Introduction: The translational value of experimental therapeutic neuroscience research to clinical practice is highly variable. This has been particularly well demonstrated in the field of neuroprotective agents following either head injury or stroke. In this study we evaluate the efficacy of systemic BCNU and CCNU in experimental glioma models and how the experimental data has translated into clinical practice.
Methods: A systematic review of the efficacy of BCNU and CCNU, against experimental rodent and murine in vivo glioma models was conducted. Selected articles were graded on a 15 point scale for scientific methodology. A stratified meta-analysis based on median-survival data and effect sizes was performed to generate global-efficacy estimates for BCNU and CCNU, and to produce 'weighted-mean effect-sizes' for individual sub-categories of selected study-characteristics.

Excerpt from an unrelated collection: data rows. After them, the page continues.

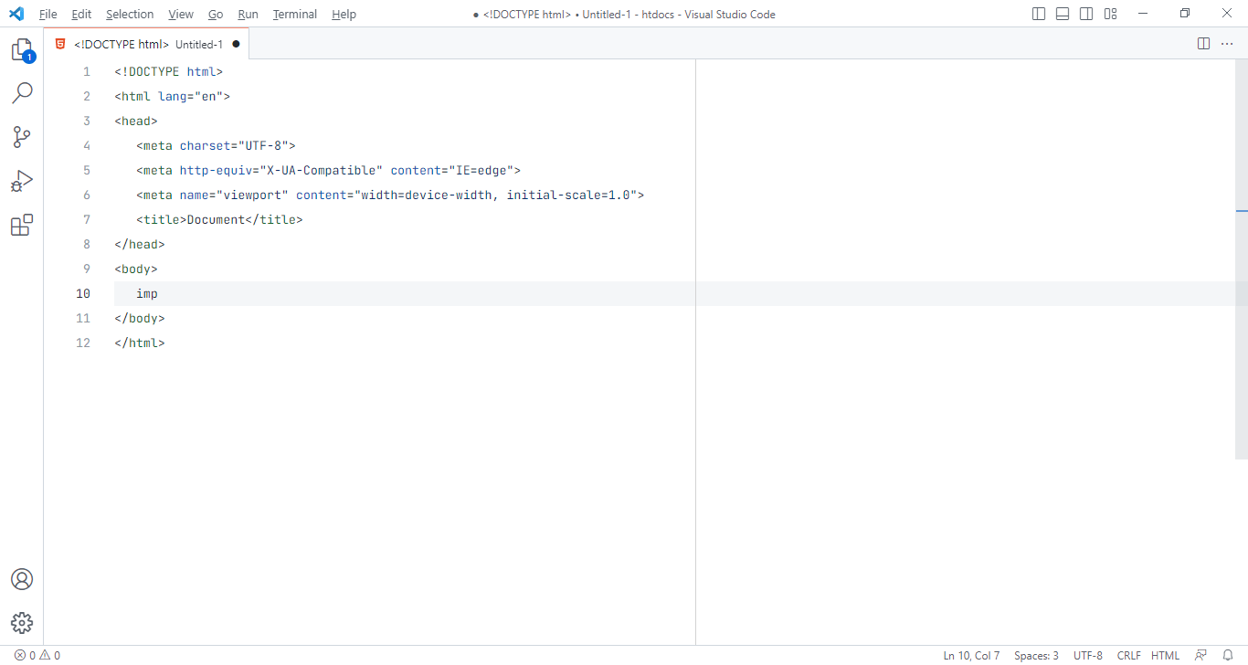Viewport: 1248px width, 665px height.
Task: Open Run and Debug view
Action: click(x=22, y=181)
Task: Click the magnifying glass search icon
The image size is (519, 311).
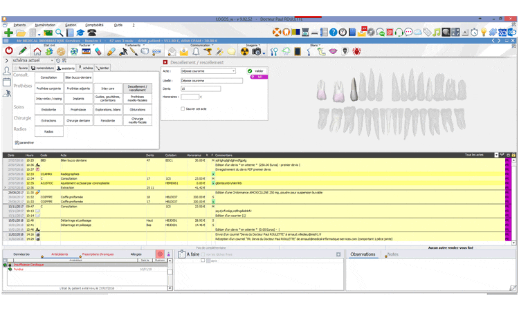Action: pos(60,32)
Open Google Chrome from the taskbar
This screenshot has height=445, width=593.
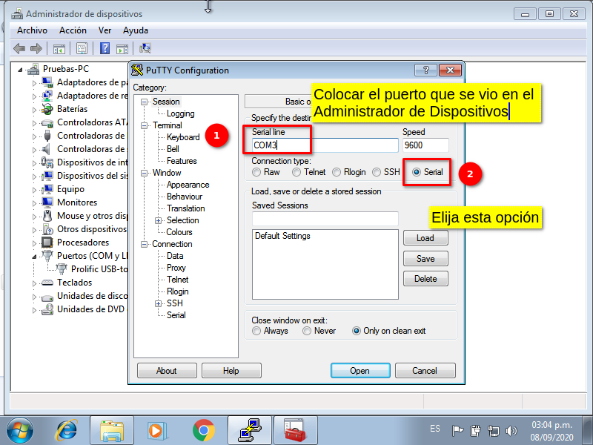pos(203,430)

Results: Fourteen papers satisfied search criteria and encompassed 231 treatment comparisons in 2256 animals. The median methodology score was 9 (range 7-12/15). Global-efficacy estimates were BCNU 0.194 (95% CI -0.538 to 0.927) and CCNU 0.432 (95% CI -0.392 to 1.256), with CCNU being significantly more effective than BCNU. Because of these wide confidence intervals a beneficial or detrimental effect of either agent could not be confirmed. Most selected study-design characteristics (e.g. glioma cell line, drug dosage, drug scheduling, mode of drug administration, timing of therapy after glioma implantation but not animal used) significantly influenced the efficacy-results obtained. The methodological score did not influence efficacy-estimate.
Conclusion: This review has found (i) experimental-design influenced the efficacy-data obtained and (ii) that there is highly variable outcome data for the efficacy of both BCNU and CCNU in experimental in vivo rodent and murine glioma models. In many ways these findings are analagous to the use of nitrosoureas in human malignant glioma. The statistically significant small beneficial effect of nitrosoureas in combination with other chemotherapeutic agents in human glioma was only noted after a meta-analysis of human randomized controlled trials.